Trump’s call to “Make America Great Again” is in some part an articulation and legitimisation of what has been disavowed in the making of a liberal democracy. He promises national renewal, but not the progressive, forward-looking renewal promised by Kennedy. Instead, he offers a regressive, backward-looking nationalism.
For Mailer, Kennedy’s heroism was inherent in his ability to balance glamorous style with political substance. Trump displays no such ability – he displays an excess of style and a deficit of substance. His heroism, such as it is, marks a new stage in the aestheticisation of politics, in which entertainment and political life have converged as never before.
Trump’s celebrity is the lifeblood of his appeal. He astutely understands his currency as a performer – “I will be so presidential”, he promised – and as a producer – “I play to people’s fantasies … I call it truthful hyperbole”.
Trump is the superman unleashed as celebrity phantasm, a figure of libidinal enjoyment who leeringly embodies the obscene underside of liberal democracy.
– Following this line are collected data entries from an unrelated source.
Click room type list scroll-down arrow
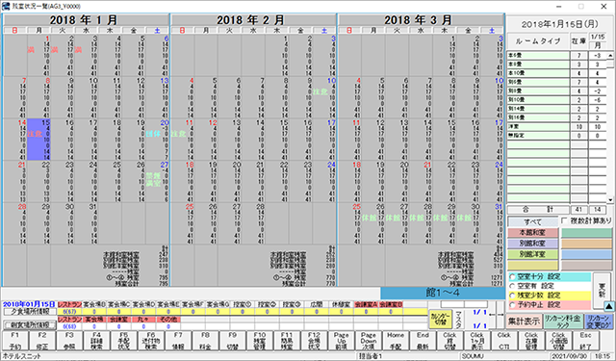 (610, 200)
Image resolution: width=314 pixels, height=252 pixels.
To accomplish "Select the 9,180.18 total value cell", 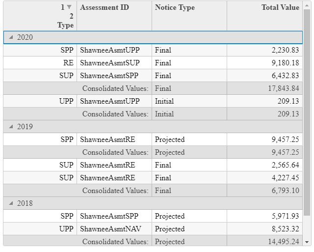I will tap(264, 63).
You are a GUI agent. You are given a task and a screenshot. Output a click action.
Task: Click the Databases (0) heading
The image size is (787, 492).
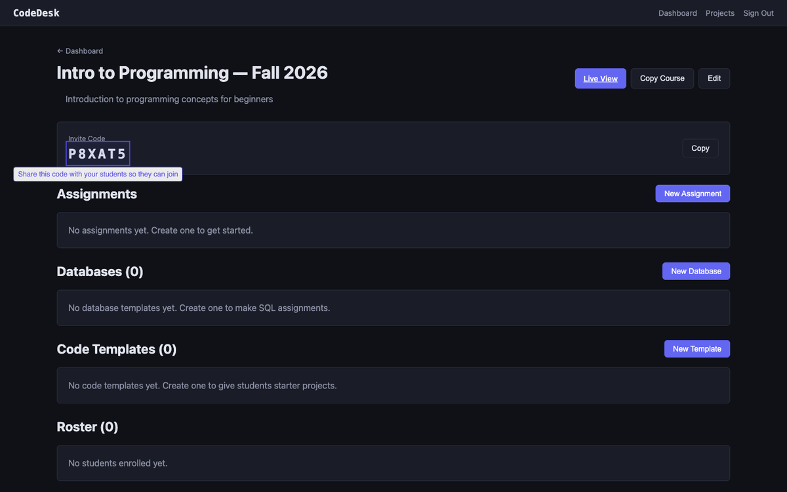[x=100, y=272]
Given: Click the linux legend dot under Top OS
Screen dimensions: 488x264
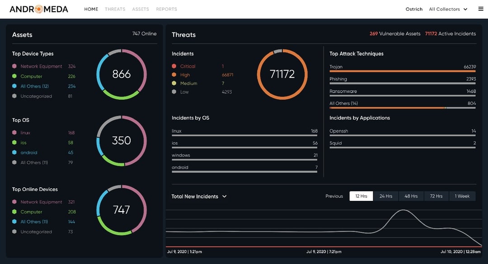Looking at the screenshot, I should pyautogui.click(x=14, y=133).
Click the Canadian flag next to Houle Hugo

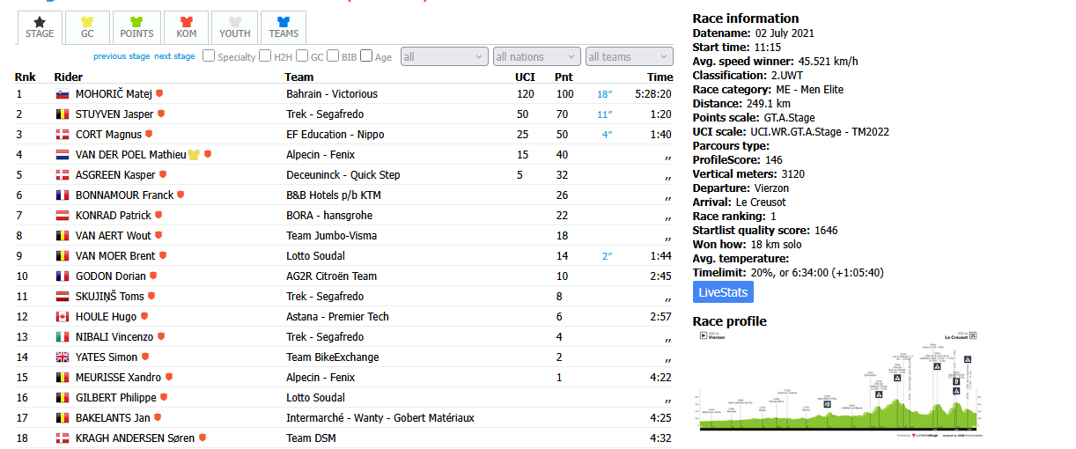[x=63, y=317]
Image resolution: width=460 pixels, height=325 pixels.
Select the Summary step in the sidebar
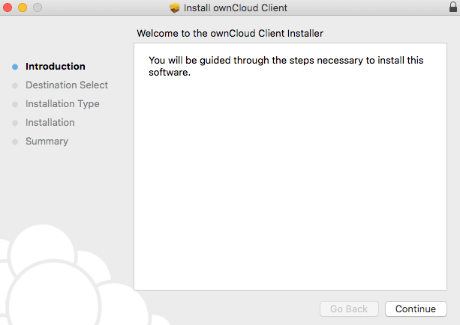[x=47, y=141]
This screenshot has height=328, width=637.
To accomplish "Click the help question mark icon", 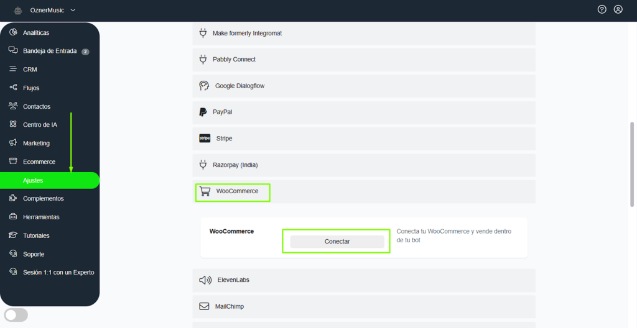I will [602, 9].
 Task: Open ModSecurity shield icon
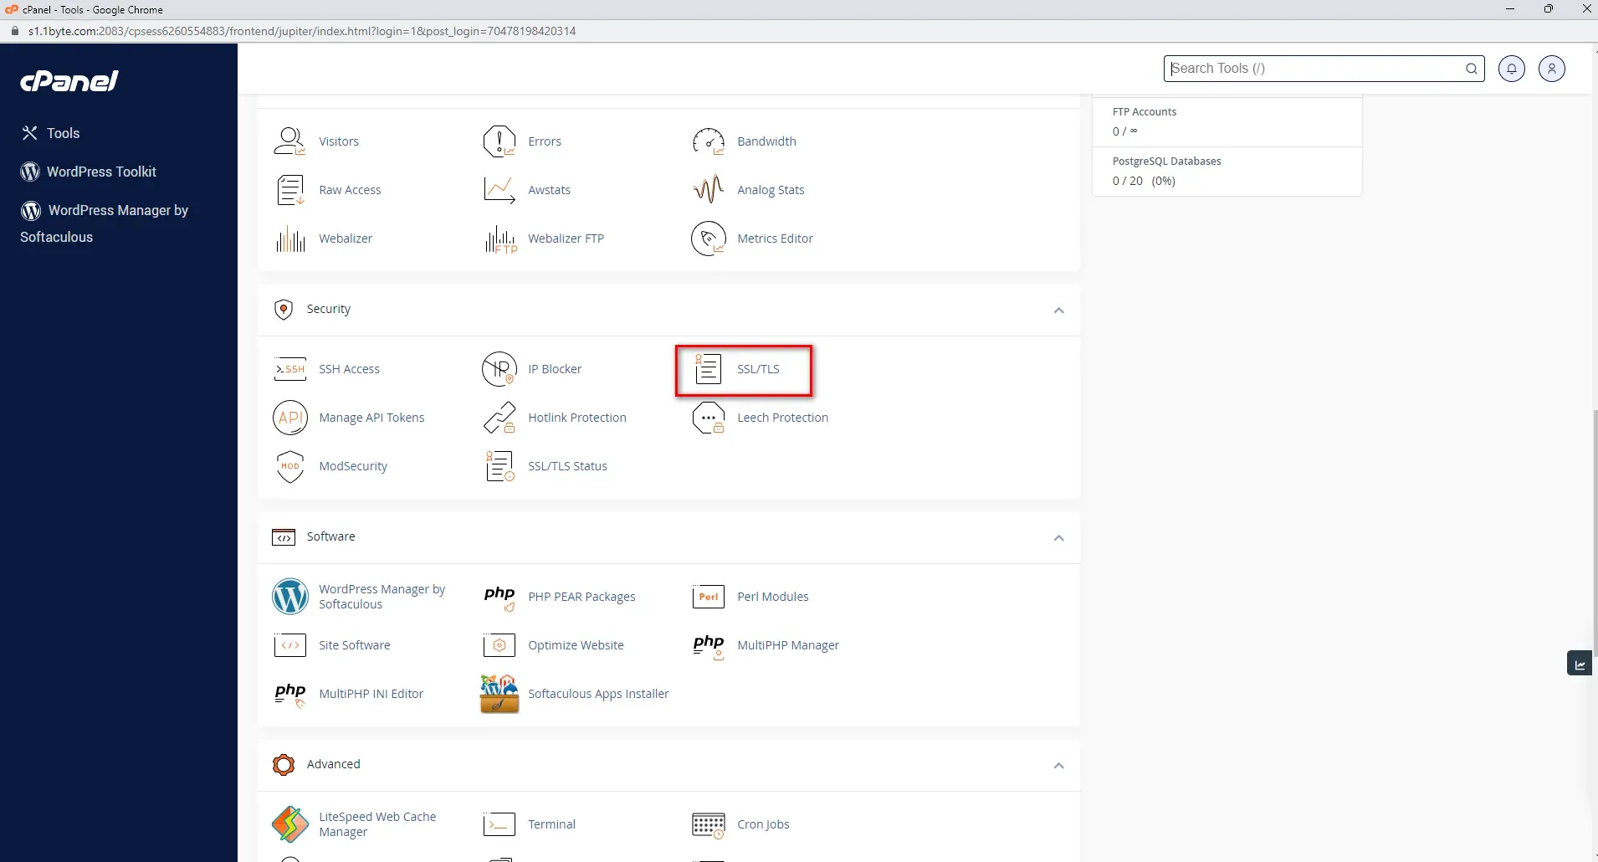click(290, 466)
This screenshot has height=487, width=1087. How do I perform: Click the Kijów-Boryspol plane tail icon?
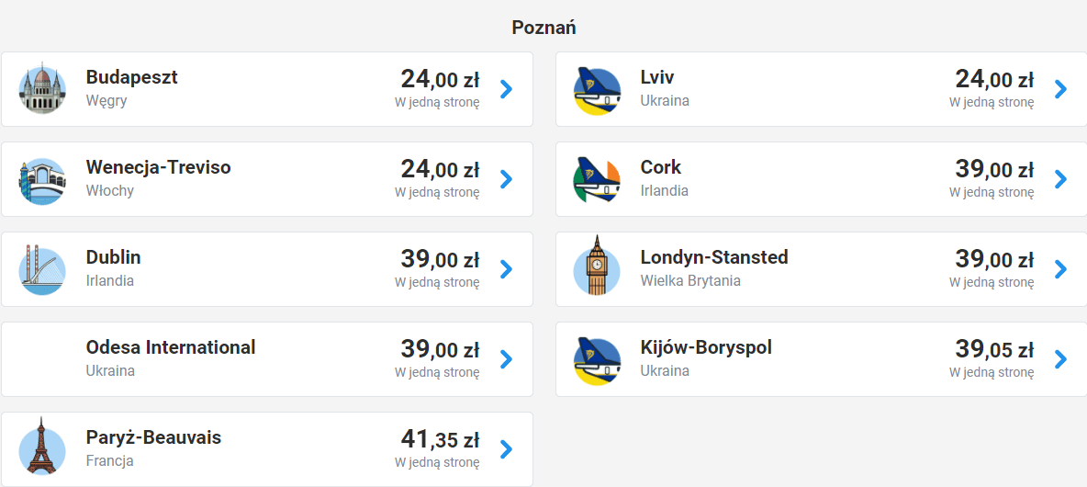[x=597, y=359]
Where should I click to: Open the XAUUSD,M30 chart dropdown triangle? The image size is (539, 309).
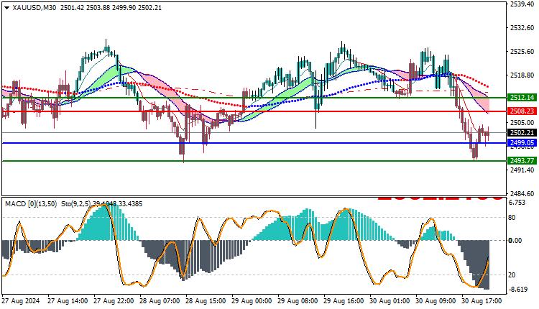7,8
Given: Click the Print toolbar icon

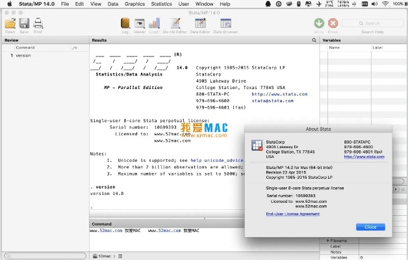Looking at the screenshot, I should (38, 24).
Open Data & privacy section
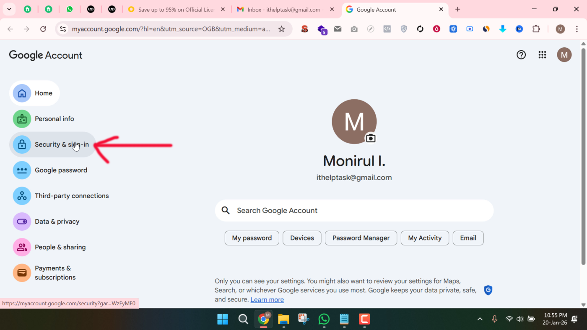 [57, 221]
And as was his campaign, so his presidency will be shadowed by neo-fascist subtexts and authoritarian tendencies. Witness his convictions that “at the bedrock of our politics will be a total allegiance to the United States of America”, and that “we all bleed the same red blood of patriots”.
As in the 1960s, today’s cultural and political turmoil is playing out in struggles over identity, representation and recognition – but in a more profound sense, the American reality itself has changed. This is not identity politics as we knew it; this is the politics of “wounded attachments”, resentment and grievance, the politics of all-or-nothing.
Trump’s gift for seizing attention and peddling fantasy plugs him into the zeitgeist and bemuses those who believe lies should have consequences. For many liberal, educated Americans, Trump’s political ascension is a confusing assault on their sense of reality. For writers and intellectuals it is an affront to their abilities, à la Roth, to make credible the new American reality.
Maybe this new reality will find or produce its own Mailer. I hope whoever it is shares that writer’s “magnificent disgust.” Even as Trump was driven to his inauguration, legions of protesters gathered in the city, across the US, and beyond. Perhaps new armies of the night are stirring.
Liam Kennedy, Professor of American Studies, University College Dublin
This article was originally published on The Conversation. Read the original article.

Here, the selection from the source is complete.